Erion a écrit :Est-ce qu'il n'y a pas une dimension métaphysique dans l'Etranger de Camus ? Chez Hugo, chez Cervantès ou Shakespeare ?
On commence enfin à se rapprocher de noyau du problème.
Je n'ai pas relu
l'Etranger depuis mes quinze ans mais je me souviens qu'une scène m'a particulièrement marqué (j'entends par là que quand je pense à ce roman, c'est elle qui me revient en premier). La scène où le narrateur (Meursault, c'est ça ?) découvre, pendant sa détention, que s'il se concentre suffisamment, il est capable de retrouver le souvenir intégral de son passé, qu'il peut revivre chaque jour de sa vie quasiment seconde par seconde et qu'il est donc, d'une certaine manière, à l'abri de "l'ennui" au sens le plus large (qu'il contient un infini). C'est une scène qui n'est pas sans rappeler certains moments du
Talon de fer de London.
On pourrait établir un parallèle semblable entre le passage de Wells précité et certains moments de
A la recherche du temps perdu, de Proust.
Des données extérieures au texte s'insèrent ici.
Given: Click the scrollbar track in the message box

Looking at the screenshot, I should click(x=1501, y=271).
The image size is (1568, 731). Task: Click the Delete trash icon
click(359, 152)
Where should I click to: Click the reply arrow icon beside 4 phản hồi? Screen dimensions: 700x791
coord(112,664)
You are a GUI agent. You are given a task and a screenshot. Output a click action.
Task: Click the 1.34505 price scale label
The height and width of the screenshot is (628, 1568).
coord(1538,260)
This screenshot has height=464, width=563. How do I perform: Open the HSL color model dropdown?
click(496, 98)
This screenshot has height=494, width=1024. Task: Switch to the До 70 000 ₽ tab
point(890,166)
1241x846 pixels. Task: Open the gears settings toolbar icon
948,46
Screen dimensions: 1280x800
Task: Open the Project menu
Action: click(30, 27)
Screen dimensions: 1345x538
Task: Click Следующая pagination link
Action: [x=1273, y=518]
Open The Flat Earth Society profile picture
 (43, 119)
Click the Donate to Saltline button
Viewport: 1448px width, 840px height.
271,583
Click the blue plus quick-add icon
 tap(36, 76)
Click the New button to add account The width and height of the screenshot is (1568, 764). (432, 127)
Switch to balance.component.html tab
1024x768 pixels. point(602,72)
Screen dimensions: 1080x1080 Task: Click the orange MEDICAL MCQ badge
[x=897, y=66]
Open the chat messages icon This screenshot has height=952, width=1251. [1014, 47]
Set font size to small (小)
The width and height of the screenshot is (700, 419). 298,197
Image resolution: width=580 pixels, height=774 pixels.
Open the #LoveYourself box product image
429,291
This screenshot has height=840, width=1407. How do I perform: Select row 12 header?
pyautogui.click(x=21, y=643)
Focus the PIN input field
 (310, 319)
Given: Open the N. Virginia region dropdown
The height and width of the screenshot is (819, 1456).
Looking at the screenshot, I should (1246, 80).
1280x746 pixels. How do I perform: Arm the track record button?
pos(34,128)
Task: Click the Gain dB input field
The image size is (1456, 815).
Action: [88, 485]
Il y a donc de la métaphysique dans la littérature, y compris au XXème siècle. Mais, comme je l'ai écrit dans la préface de
Retour, uniquement sous l'angle de la linguistique ou, en ce qui concerne les exemples ci-dessus, de la psychologie. La métaphysique disparaît en tant que science, en tant qu'ambition de saisir "les choses premières et dernières" pour ne subsister que comme émotion biographique, expérience de l'intériorité intensément subjectives.